New initrd dependency graph

flowchart TD
    A([initrd start]) --> N["initrd-networkd\neno1: 192.168.76.2/24\nDNS: 192.168.76.1"]
    A --> B[systemd-udev-settle]

    N --> T["Tang server\ntang.lan"]

    T -->|"boot.initrd.clevis\n.devices.nixos-pv"| C["LUKS unlock nixos-pv\n(Clevis/Tang — unattended)"]
    T -->|"boot.initrd.clevis\n.devices.ZFS-primary/nix"| Z["ZFS-primary/nix key load\n(Clevis/Tang — unattended)"]

    C --> D[LVM activate]
    D --> E["sysroot.mount\n/ on ext4"]

    B --> G["zfs-import-zfs-primary\n(custom polling loop — retained)"]
    G --> Z

    Z --> I["sysroot-nix.mount\nZFS-primary/nix"]

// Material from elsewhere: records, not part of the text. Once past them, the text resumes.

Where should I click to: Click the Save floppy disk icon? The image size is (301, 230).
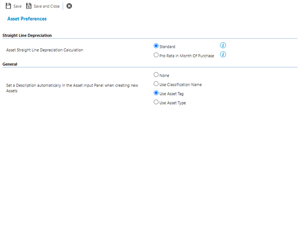(8, 6)
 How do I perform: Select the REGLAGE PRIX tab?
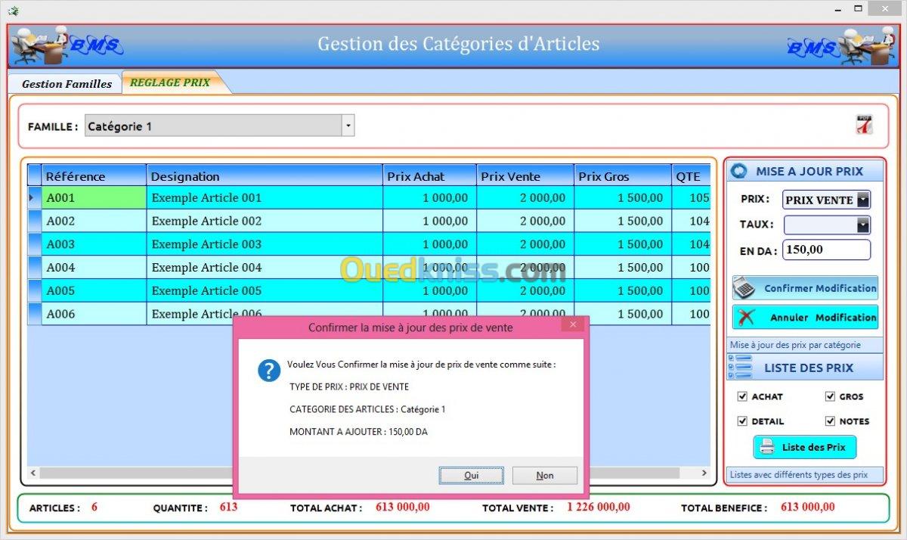click(x=170, y=82)
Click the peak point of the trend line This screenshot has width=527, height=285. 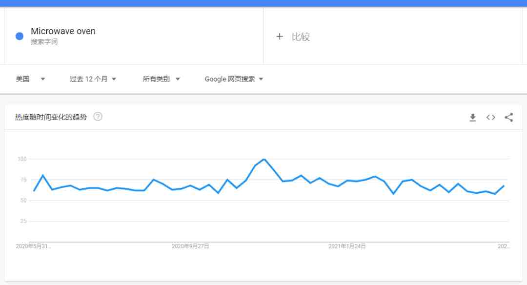click(264, 159)
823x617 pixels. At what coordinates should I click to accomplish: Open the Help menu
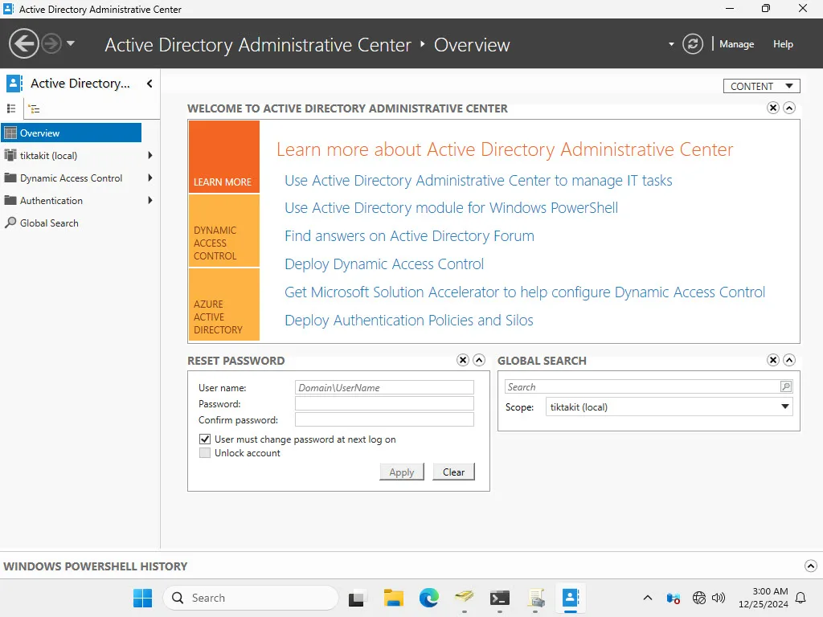pyautogui.click(x=783, y=44)
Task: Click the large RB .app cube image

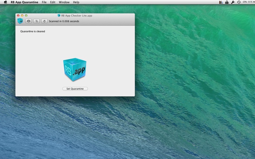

    E --> J([initrd-fs.target])
    I --> J
    J --> L([stage 2 — fully unattended])

Files changed

File Change
systems/palatine-hill/hardware-changes.nix Removed requestEncryptionCredentials = mkForce false, removed postBootCommands, added boot.initrd.clevis block for both devices, added boot.initrd.systemd.network with static IP + DNS, removed /crypto from /nix depends
systems/palatine-hill/zfs.nix Removed zfs-load-nix-key unit, added boot.zfs.requestEncryptionCredentials = false

Comparison

Before After
Custom initrd units 2 (import + key load) 1 (import only; key load is native Clevis)
Key source /crypto LVM volume (disk) Tang server (network)
Disk-based key exposure Key on LVM volume inside LUKS .jwe blob only; useless without Tang
Cross-mount dependency Yes No
LUKS interactive unlock Yes No (Clevis/Tang)
Unattended boot No Yes (when Tang reachable)

Consequences

  • Boot requires Tang server to be reachable on tang.lan. If Tang is down, boot stalls at the Clevis timeout. Maintain Tang server uptime accordingly.
  • The .jwe files are safe to commit to the repository — they are encrypted blobs that are useless without the Tang server's private key.
  • Rolling back to a generation without Clevis (pre-ADR) requires manual LUKS passphrase entry at the console; ensure prior generations remain in the bootloader during initial cutover.

Implementation Notes

Prerequisites

  1. Deploy a Tang server on the LAN and create a DNS host override in OPNsense:

    • Services → Unbound DNS → Host Overrides → tang / lan / <tang IP>
  2. Verify DNS from palatine-hill before rebooting:

    resolvectl query tang.lan
    

Create the JWE files

Run from the repository root on a machine that has the LUKS passphrase and access to the running /crypto volume:

# LUKS passphrase JWE — substitute your actual passphrase
echo -n "your-luks-passphrase" | \
  clevis encrypt tang '{"url":"http://tang.lan"}' \
  > systems/palatine-hill/nixos-pv.jwe

# ZFS dataset key JWE — key file from the running system
clevis encrypt tang '{"url":"http://tang.lan"}' \
  < /crypto/keys/zfs-nix-store-key \
  > systems/palatine-hill/nix-store.jwe

Commit and build

git add systems/palatine-hill/nixos-pv.jwe systems/palatine-hill/nix-store.jwe
git commit -m "feat(palatine-hill): add Clevis JWE files for Tang-based boot unlock"

nix build .#palatine-hill   # verify build succeeds

Deploy

nh os switch   # keep previous generation in bootloader for rollback

Verify after reboot

# Confirm ZFS dataset was unlocked automatically
zfs get keystatus ZFS-primary/nix
# Expected: keystatus = available

# Check Clevis log output
journalctl -b | grep -i clevis

# Confirm Tang was reached during initrd
journalctl -b | grep -i tang

Rollback procedure (if needed)

Select the previous generation from the systemd-boot menu at boot. You will be prompted interactively for the LUKS passphrase — this is expected for the old generation.